Saturday Night Fever UK Tour: Marlowe Theatre, Canterbury
Reviewed 5th February 2019
More than 40 years since Saturday Night Fever hit the big screen, the new stage production is transporting audiences back to the 1970’s in their UK tour. Telling the story of Tony Manero who escapes the harsh realities of working-class Brooklyn life when he embarks on a reckless, yet thrilling road to dance success. Saturday Night Fever features the Bee Gees greatest hits including ‘Stayin’ Alive’, ‘How Deep Is Your Love’, ‘Night Fever’, ‘Tragedy’ and ‘More Than A Woman’, as well as 70s favourites ‘Boogie Shoes’, ‘Disco Inferno’ and many more.
The use of the Bee Gee tribute singers works well to change the production from its previous incarnations but at times it distracts from the storytelling and characters on stage. Unfortunately the use of pre-recorded vocals for most of the ensemble songs is a let down for a UK Tour of this size and becomes distracting at times. Whilst some of the more upbeat songs work really well being performed by the Bee Gee singers there are certain songs, ‘Tragedy‘ for example, which could benefit from being sung by the character alone to enhance the storytelling and empathy for the character. The use of funky electronic sound effects and an onstage band certainly makes it feel like the 1970’s and the costumes, designed by Gary McCann, definitely resemble this with their flare trousers, short skirts and stiletto heels.
The steel constructed multi-level stage designed by Gary McCann is fitting with the show and generally used well. Although some of the direction as to how the stage is used is questionable, for example walking up and down the steps for seemingly no purpose. Perhaps more creative transitions could work better. The lighting by Nick Richings makes further use of the bright lights of the 1970’s and works especially well during the disco sections within the ‘2001 club’.
Saturday Night Fever is most known for its dance and the dancing, choreographed by Bill Deamer, on display is certainly energetic. It is very typical 1970’s in style but generally performed well by most of the cast. Some sections do feel slightly lacklustre and wooden but perhaps this is the style rather than the performance? The dance competition sequences towards the end of the show combine a good mixture of styles and moves and the dancers all move gracefully and passionately demonstrating great partner work. Another really effective scene was during the song ‘Immortality‘ when Tony is able to finally express himself through his dance. The contemporary style of dance mixed with some of Tony’s signature moves works really well to convey a sense of emotion from the otherwise straight-faced character.

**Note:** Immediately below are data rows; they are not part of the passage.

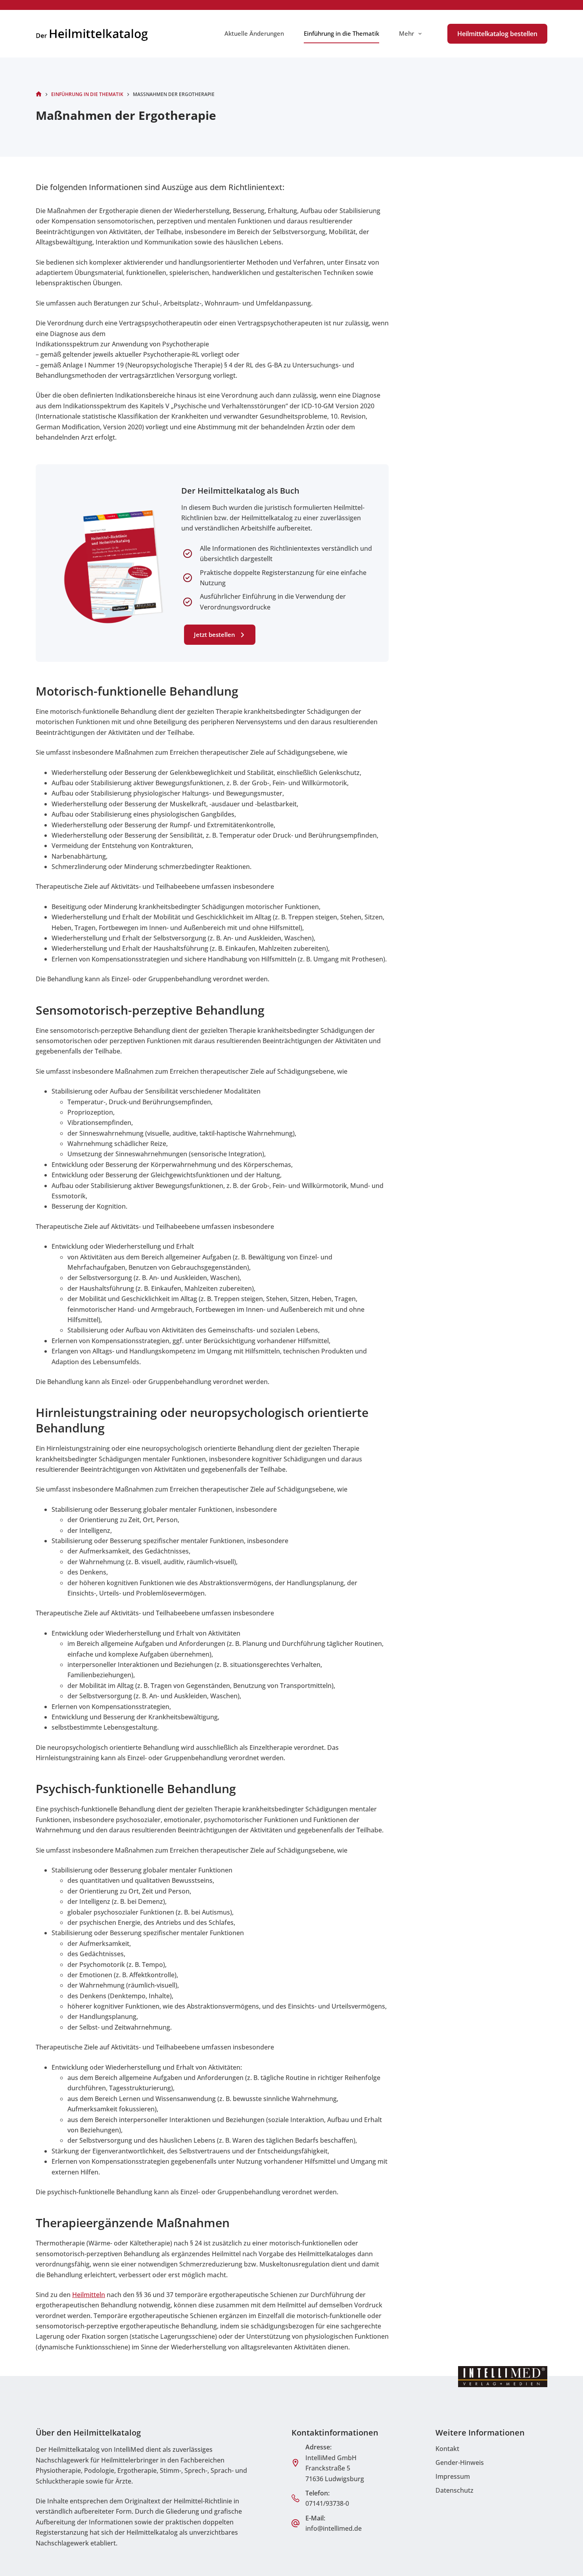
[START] (39, 94)
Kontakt (447, 2448)
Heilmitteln (88, 2294)
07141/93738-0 (327, 2503)
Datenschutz (454, 2490)
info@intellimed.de (333, 2528)
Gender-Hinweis (459, 2462)
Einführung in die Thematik (341, 33)
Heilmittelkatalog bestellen (497, 33)
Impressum (452, 2476)
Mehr (406, 33)
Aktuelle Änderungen (254, 33)
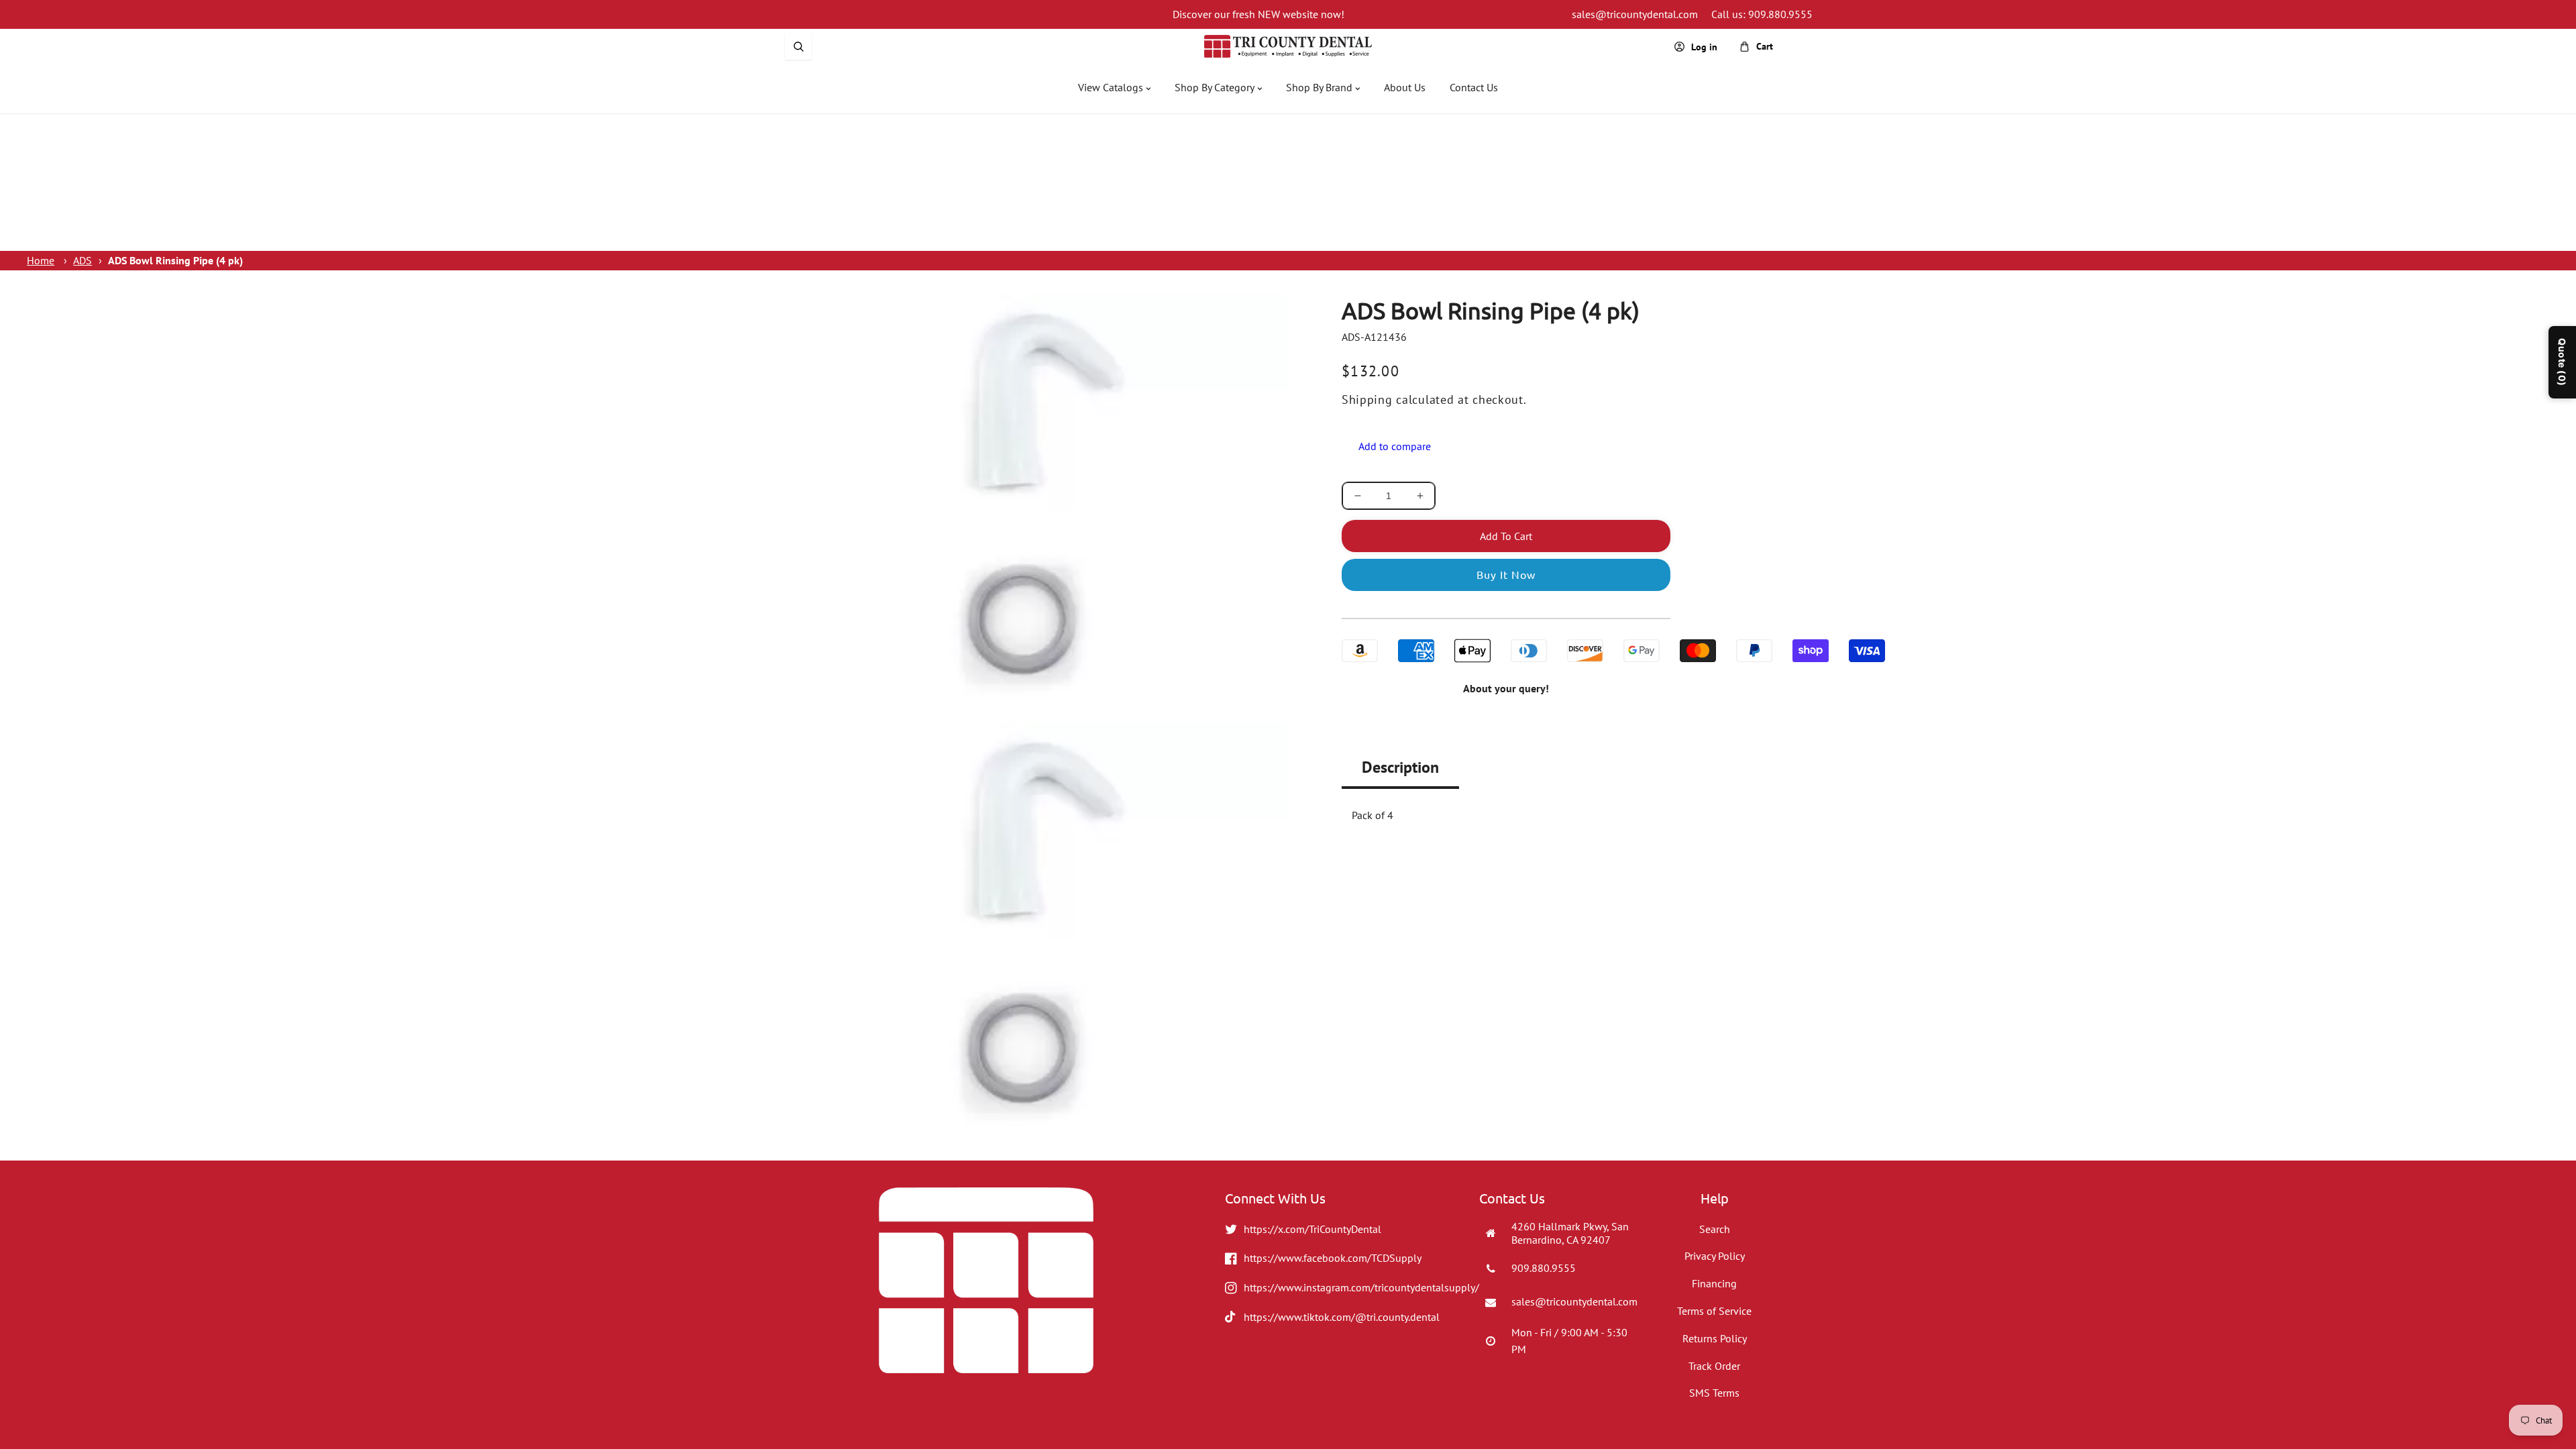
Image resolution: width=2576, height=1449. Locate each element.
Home (40, 260)
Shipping (1367, 399)
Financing (1714, 1283)
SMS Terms (1714, 1392)
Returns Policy (1714, 1338)
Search (1714, 1229)
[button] (798, 46)
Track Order (1714, 1366)
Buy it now (1506, 574)
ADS (82, 260)
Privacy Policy (1714, 1256)
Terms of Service (1714, 1311)
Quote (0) (2562, 362)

The cast are led by Richard Winsor as Tony Manero who is an able dancer but at times his characterisation falls slightly flat. Playing opposite him was Kate Parr as Stephanie Managano. Shining as Stephanie, Kate is able to showcase a range of emotions and make her character truly believable. Her vocals during ‘What Kind of Fool‘, one of the rare songs performed by a main character, are really emotive and clear, demonstrating very good vocal skill. All of the cast are clearly talented dancers but at some points during the show the dance moves feel a bit forced and lacks commitment. Raphael Pace as Bobbie C is also a stand out performance. His portrayal of Bobbie during the latter stages of the show is very good and whilst the direction of the song ‘Tragedy‘ may not have suited the character, his storytelling through song is very effective, highlighting the inner struggle of the young man.
Overall fans of John Travolta’s film Saturday Night Fever will enjoy this production. It’ll be a hit with girly nights out and hen parties but it is a very safe option with few innovative or ‘wow’ moments. If you are a fan of 1970’s music, dance and fashion then you’ll thoroughly enjoy this blast from the past!